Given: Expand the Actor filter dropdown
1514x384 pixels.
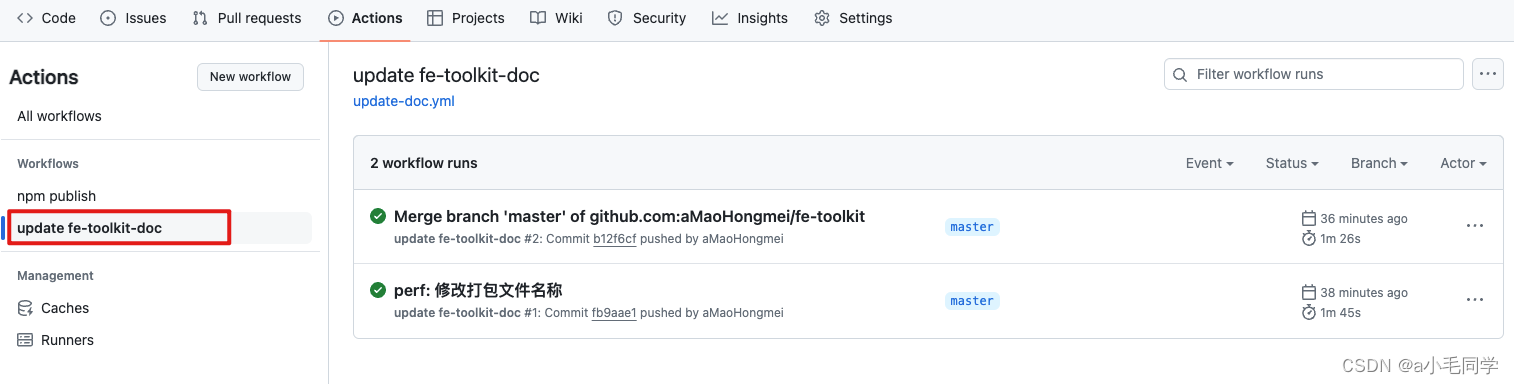Looking at the screenshot, I should coord(1463,163).
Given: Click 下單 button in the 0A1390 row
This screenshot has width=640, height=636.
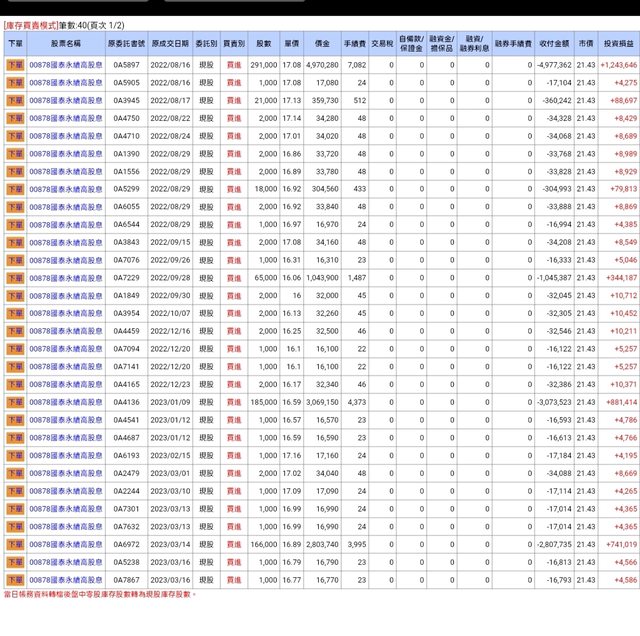Looking at the screenshot, I should click(15, 154).
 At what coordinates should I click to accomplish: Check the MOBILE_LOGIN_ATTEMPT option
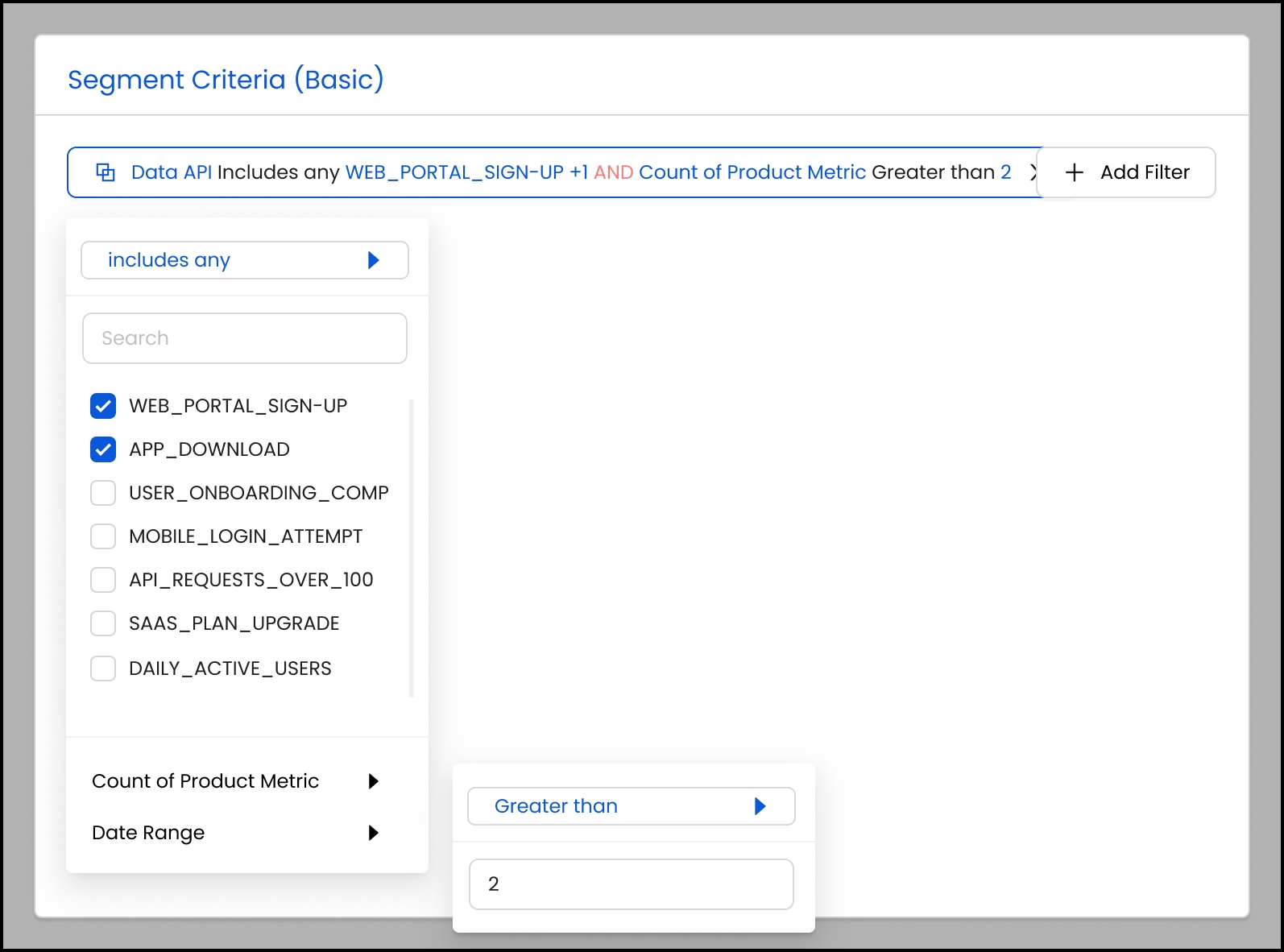click(x=103, y=536)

******************************

Problem requirements:
For this exercise, output only the lines from the one bearing "Given: Click 下單 button in the 0A1390 row" to the end of the material above, exactly as written, with pictures left out.

Answer box:
Given: Click 下單 button in the 0A1390 row
This screenshot has width=640, height=636.
Looking at the screenshot, I should click(15, 154).
 At what coordinates should I click to accomplish: Check the MOBILE_LOGIN_ATTEMPT option
click(x=103, y=536)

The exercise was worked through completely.